Problem details:
Please copy the entries word for word, from the line containing "Click the Bored Ape Yacht Club 1723 thumbnail" through the end of the entries, with both ends included. Omit the pictures from your answer.

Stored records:
☆ ☆ ☆ ☆ ☆ ☆ ☆

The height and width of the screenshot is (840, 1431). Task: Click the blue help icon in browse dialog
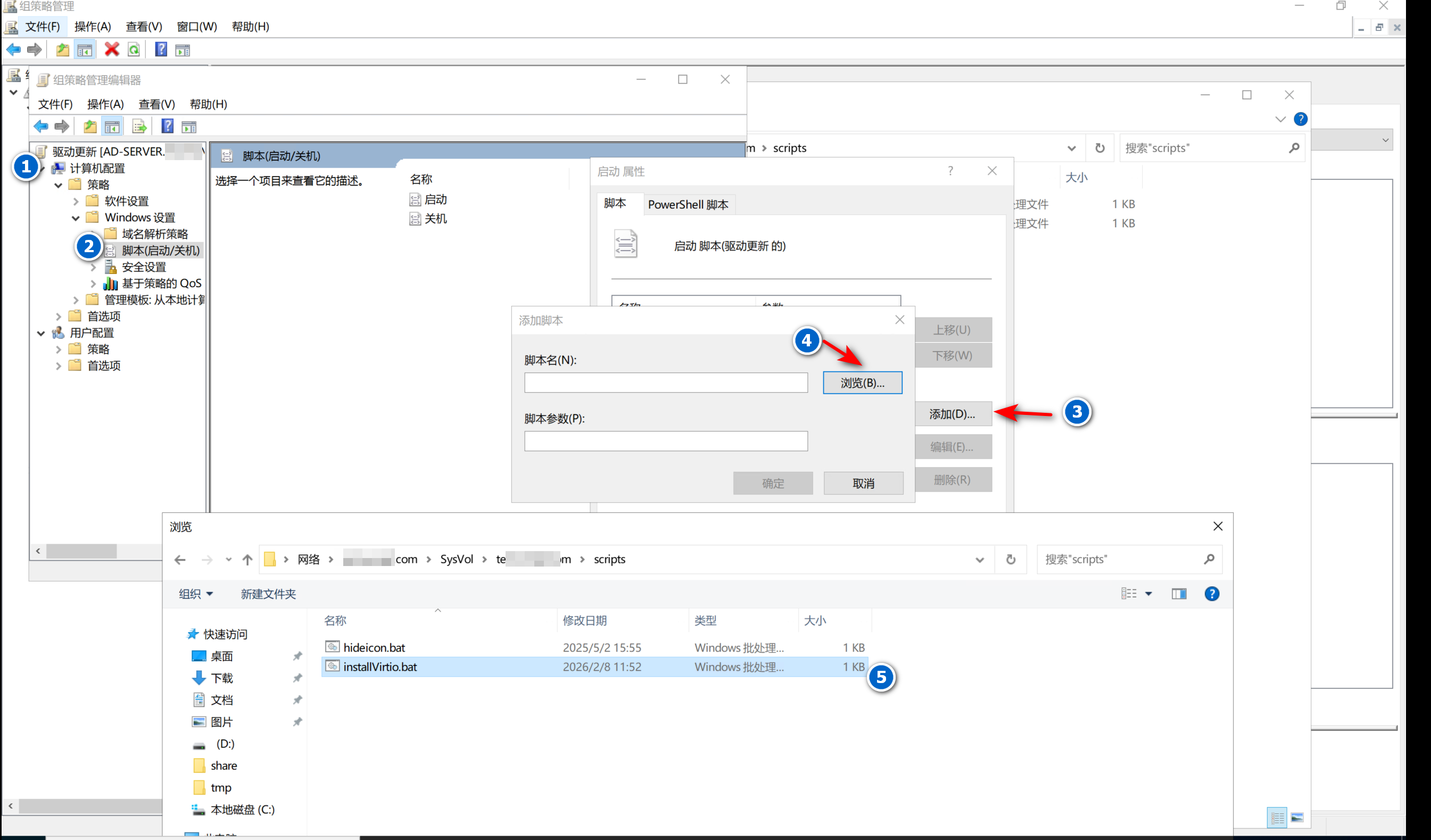click(x=1211, y=594)
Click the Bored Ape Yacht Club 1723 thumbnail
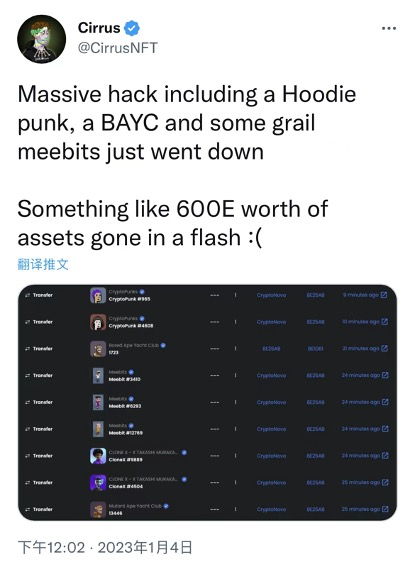This screenshot has width=415, height=569. click(98, 349)
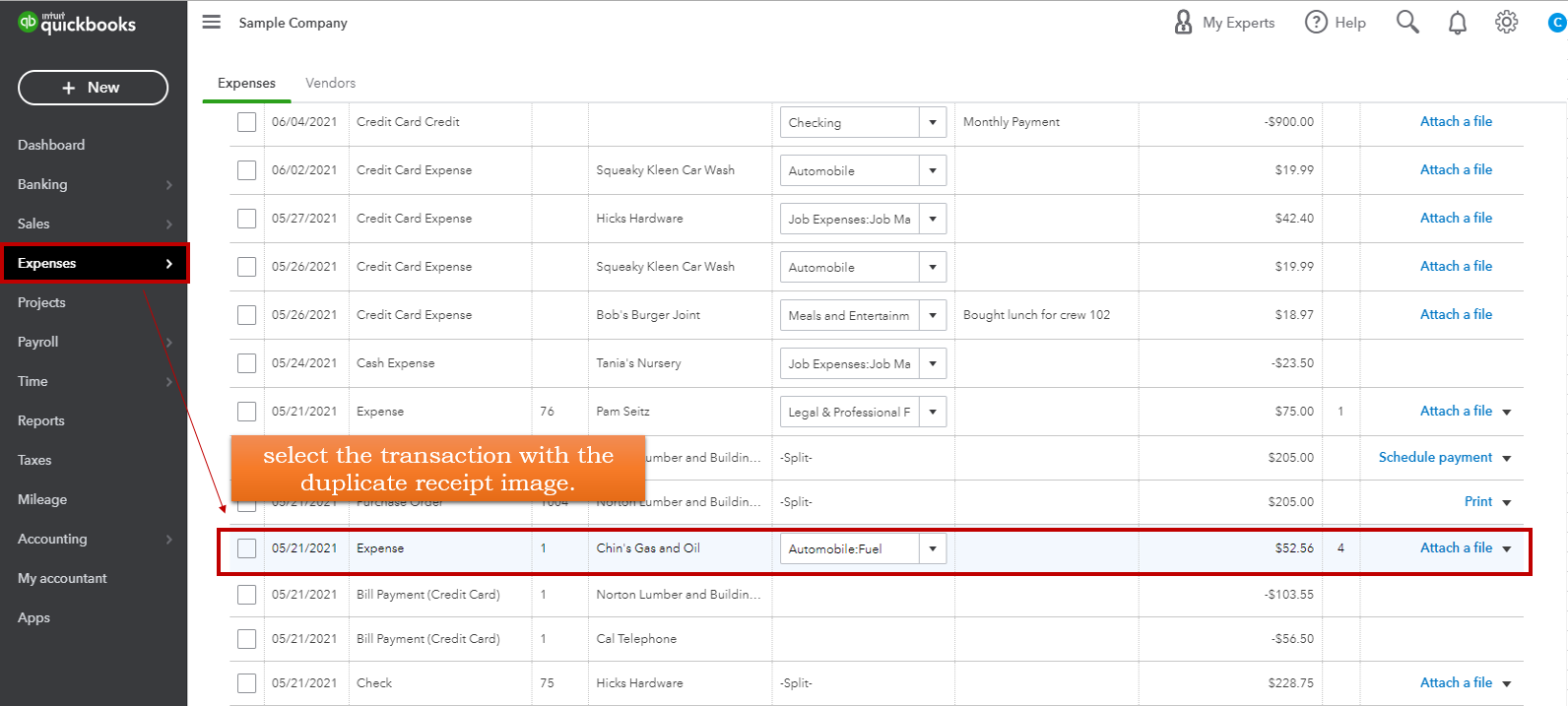Select the Bob's Burger Joint expense checkbox
Screen dimensions: 1568x706
(x=246, y=315)
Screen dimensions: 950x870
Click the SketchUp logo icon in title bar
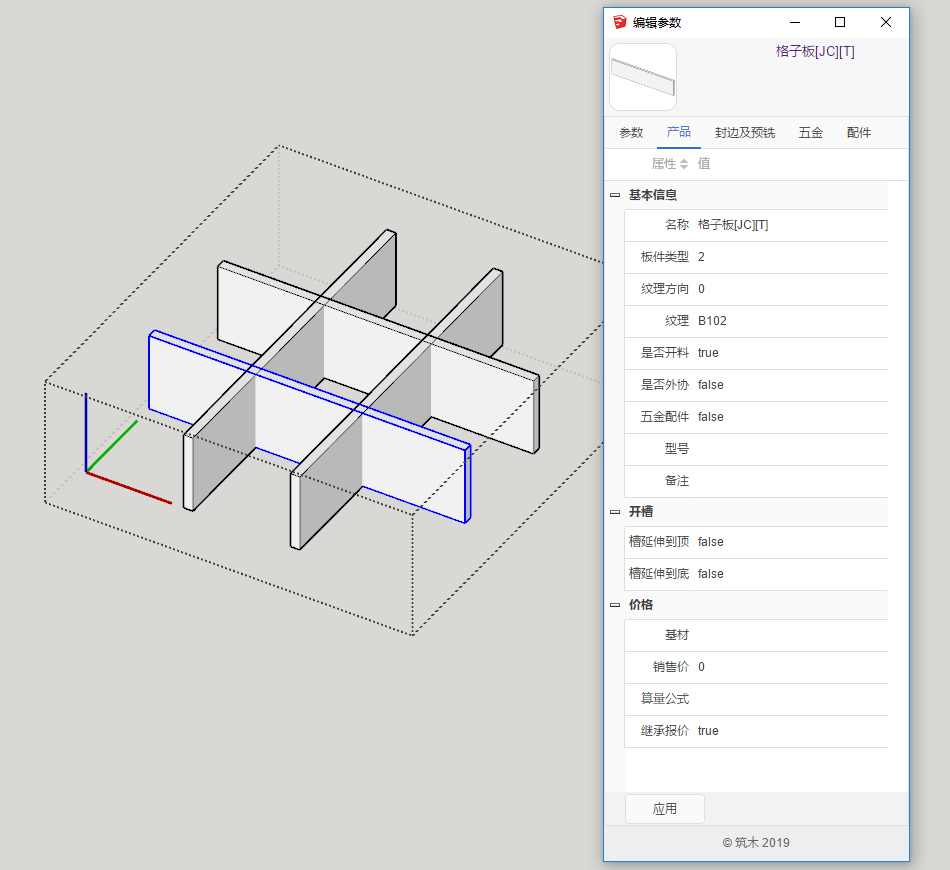point(620,22)
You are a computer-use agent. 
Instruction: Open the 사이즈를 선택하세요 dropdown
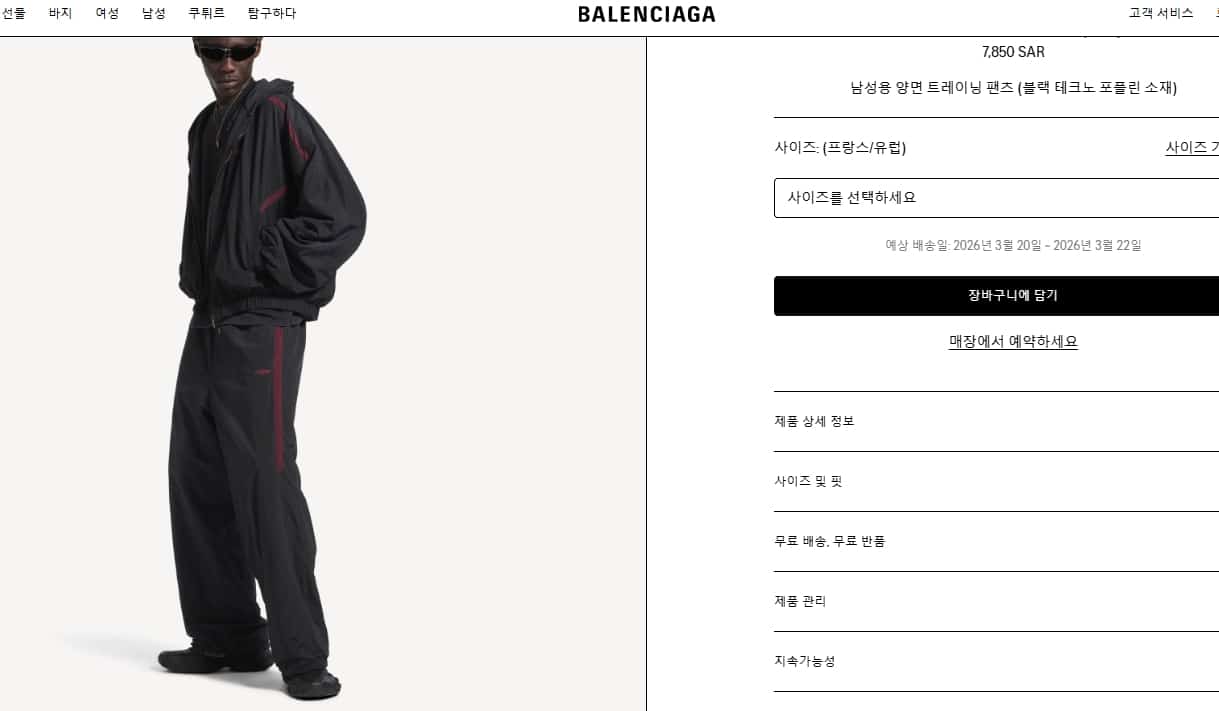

☆ ☆ ☆ ☆ ☆ ☆ ☆

Written solution:
Click the Bored Ape Yacht Club 1723 thumbnail
This screenshot has width=415, height=569. click(98, 349)
Select the Bob's Burger Joint expense checkbox
Screen dimensions: 1568x706
(x=246, y=315)
Screen dimensions: 950x870
Click the SketchUp logo icon in title bar
point(620,22)
You are a computer-use agent. 
Instruction: Open the 사이즈를 선택하세요 dropdown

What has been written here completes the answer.